Let $a > 0$, and set $B_a = \{x \in \mathbb{R}^n : |x|^2 < a \}$. Let $\phi : B_a \to \mathbb{R}^n$ be given by $\phi(x) = \frac{ax}{\sqrt{a^2 - |x|^2}}$. Prove that $\phi$ is a diffeomorphism of $B_a$ onto $\mathbb{R}^n$.
This problem is from Guillemin and Pollack's book on Differential Topology. I'm working through it as a self-study.
It's clear that $\phi(x)$ is invertible, one can directly compute the inverse and find it to be $\phi^{-1}(y) = \frac{ay}{\sqrt{a^2 + |y|^2}}$ (check out this post: What is the inverse of the function $x \mapsto \frac{ax}{\sqrt{a^2 - |x|^2}}$?).

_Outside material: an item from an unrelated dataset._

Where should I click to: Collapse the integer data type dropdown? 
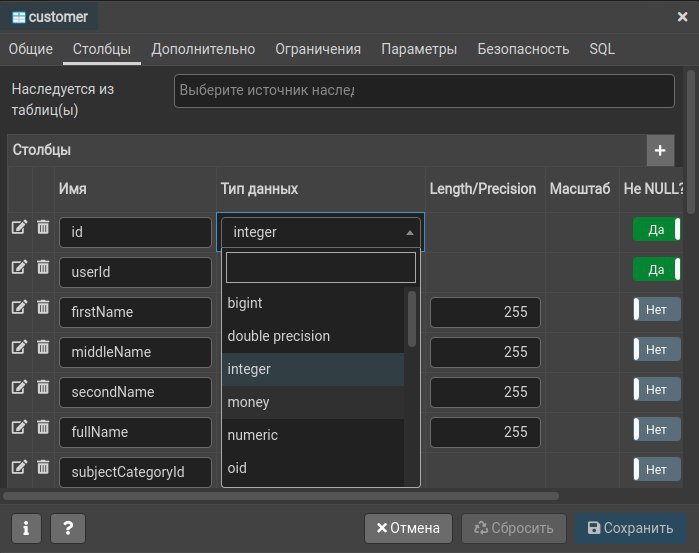(x=409, y=232)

So, to see that $\phi$ is a diffeomorphism, I just need to see that it's smooth (i.e., it's component functions $\frac{ax_i}{\sqrt{a^2 - |x|^2}}$ have continuous partial derivatives of all orders).
Now, it's mostly obvious to me that each $\frac{ax_i}{\sqrt{a^2 - |x|^2}}$ is indeed smooth. Practically speaking, we should be able compute partial derivatives of this expression for as long as we like. We'd just have to use the quotient rule over and over, and we'd never have any singularities causing us trouble.

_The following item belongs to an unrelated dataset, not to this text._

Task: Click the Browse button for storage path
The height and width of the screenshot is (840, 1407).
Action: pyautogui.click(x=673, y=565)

But I'm looking for a more formal method for showing that $\phi$ is smooth. Any suggestions? Maybe there is a general technique/theorem for showing that "nice" component functions like these, which contain nothing more than fractions or radicals, are smooth?
Thanks in advance for solutions and hints.